Exploiting the substrate tolerance of farnesyltransferase for site-selective protein derivatization.

The site-selective modification of proteins with a functional group is an important biochemical technique, but covalent attachment of a desired group to a chosen site is complicated by the reactivity of other amino acid side chains, often resulting in undesired side reactions. One potential solution to this problem involves exploiting the activity of protein-modifying enzymes that recognize a defined protein sequence. Protein farnesyltransferase (FTase) covalently attaches an isoprenoid moiety to a cysteine unit in the context of a short C-terminal sequence that can be easily grafted onto recombinant proteins. Here we describe the synthesis of four phosphoisoprenoids functionalized with biotin, azide, or diene groups. These phosphoisoprenoids bound to FTase with affinities comparable to that of the native substrate. With the exception of the biotin-functionalized analogue, all the phosphoisoprenoids generated could be transferred to peptide and protein substrates by FTase.

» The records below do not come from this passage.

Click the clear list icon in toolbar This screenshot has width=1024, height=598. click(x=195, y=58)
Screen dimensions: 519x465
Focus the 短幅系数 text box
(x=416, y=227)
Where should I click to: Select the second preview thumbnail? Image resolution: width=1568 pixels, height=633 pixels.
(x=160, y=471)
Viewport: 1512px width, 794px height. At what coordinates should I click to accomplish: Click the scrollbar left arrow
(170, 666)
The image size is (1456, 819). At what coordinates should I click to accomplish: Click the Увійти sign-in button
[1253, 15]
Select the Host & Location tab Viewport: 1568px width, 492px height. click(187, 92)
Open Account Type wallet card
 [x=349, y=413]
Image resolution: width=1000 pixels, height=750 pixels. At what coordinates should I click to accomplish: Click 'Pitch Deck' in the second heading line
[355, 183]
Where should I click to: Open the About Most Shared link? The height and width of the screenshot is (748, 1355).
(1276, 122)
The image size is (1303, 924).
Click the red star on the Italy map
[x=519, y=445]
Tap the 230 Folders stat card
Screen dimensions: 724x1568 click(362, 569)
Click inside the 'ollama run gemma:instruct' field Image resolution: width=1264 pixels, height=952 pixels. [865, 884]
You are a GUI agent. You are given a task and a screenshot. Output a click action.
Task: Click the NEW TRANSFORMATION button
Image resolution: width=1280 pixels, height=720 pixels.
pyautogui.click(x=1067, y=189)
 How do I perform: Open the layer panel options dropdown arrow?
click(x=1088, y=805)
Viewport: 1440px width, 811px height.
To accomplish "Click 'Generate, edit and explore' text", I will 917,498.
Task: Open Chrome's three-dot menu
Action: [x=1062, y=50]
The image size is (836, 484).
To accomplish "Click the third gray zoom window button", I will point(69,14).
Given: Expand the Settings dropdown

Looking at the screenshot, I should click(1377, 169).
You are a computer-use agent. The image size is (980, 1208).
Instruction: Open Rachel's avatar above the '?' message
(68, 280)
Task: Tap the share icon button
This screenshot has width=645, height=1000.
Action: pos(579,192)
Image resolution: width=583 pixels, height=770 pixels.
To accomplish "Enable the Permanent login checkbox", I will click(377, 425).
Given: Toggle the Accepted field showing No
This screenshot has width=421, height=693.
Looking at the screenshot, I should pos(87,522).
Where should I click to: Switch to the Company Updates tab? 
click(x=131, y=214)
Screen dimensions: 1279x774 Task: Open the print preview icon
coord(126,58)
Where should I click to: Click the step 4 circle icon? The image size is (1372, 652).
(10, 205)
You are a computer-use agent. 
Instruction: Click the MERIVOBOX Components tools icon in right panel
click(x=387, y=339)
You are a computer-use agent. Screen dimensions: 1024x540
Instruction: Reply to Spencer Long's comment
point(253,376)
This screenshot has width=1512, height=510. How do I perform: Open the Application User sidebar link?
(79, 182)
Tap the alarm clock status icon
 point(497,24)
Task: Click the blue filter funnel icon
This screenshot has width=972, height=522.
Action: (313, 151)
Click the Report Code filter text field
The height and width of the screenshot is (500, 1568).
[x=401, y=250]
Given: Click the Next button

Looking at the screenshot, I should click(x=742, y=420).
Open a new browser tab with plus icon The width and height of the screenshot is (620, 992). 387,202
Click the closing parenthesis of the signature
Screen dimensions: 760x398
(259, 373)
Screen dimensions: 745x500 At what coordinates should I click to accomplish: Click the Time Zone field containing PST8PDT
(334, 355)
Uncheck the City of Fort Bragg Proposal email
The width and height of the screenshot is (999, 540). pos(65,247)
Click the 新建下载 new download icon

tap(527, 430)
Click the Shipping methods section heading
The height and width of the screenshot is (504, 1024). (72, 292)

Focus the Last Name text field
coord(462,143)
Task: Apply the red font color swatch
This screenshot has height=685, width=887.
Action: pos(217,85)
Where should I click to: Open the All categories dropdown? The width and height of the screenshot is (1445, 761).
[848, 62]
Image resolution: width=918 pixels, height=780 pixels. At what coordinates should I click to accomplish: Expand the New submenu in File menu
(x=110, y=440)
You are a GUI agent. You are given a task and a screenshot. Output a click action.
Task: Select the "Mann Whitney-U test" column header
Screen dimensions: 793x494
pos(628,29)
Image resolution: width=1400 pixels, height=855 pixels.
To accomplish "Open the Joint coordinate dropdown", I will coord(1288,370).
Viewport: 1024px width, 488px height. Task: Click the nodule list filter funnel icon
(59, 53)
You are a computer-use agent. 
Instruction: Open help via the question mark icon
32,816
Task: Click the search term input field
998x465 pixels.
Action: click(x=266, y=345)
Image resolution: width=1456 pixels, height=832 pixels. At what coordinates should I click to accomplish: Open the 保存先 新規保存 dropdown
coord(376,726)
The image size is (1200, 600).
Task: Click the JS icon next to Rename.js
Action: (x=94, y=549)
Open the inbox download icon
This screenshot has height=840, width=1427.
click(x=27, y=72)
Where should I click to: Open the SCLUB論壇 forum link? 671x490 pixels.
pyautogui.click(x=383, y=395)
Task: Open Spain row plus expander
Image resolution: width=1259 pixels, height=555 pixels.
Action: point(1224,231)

Unlike proteins modified with farnesyl moieties, Ypt7 prenylated with (2E,6E)-8-(azidoacetamido)-3,7-dimethylocta-2,6-dienyl groups did not oligomerize and showed no detectable increase in hydrophobicity. To assess the suitability of the functionalized isoprenoids for protein modifications they were further derivatized, both by Diels-Alder cycloaddition with 6-maleimidohexanoic acid and by Staudinger ligation with a phosphine. We demonstrate that the Staudinger ligation proceeds more rapidly and is more efficient than the Diels-Alder cycloaddition. Our data validate the use of FTase as a protein-modification tool for biochemical and biotechnological applications.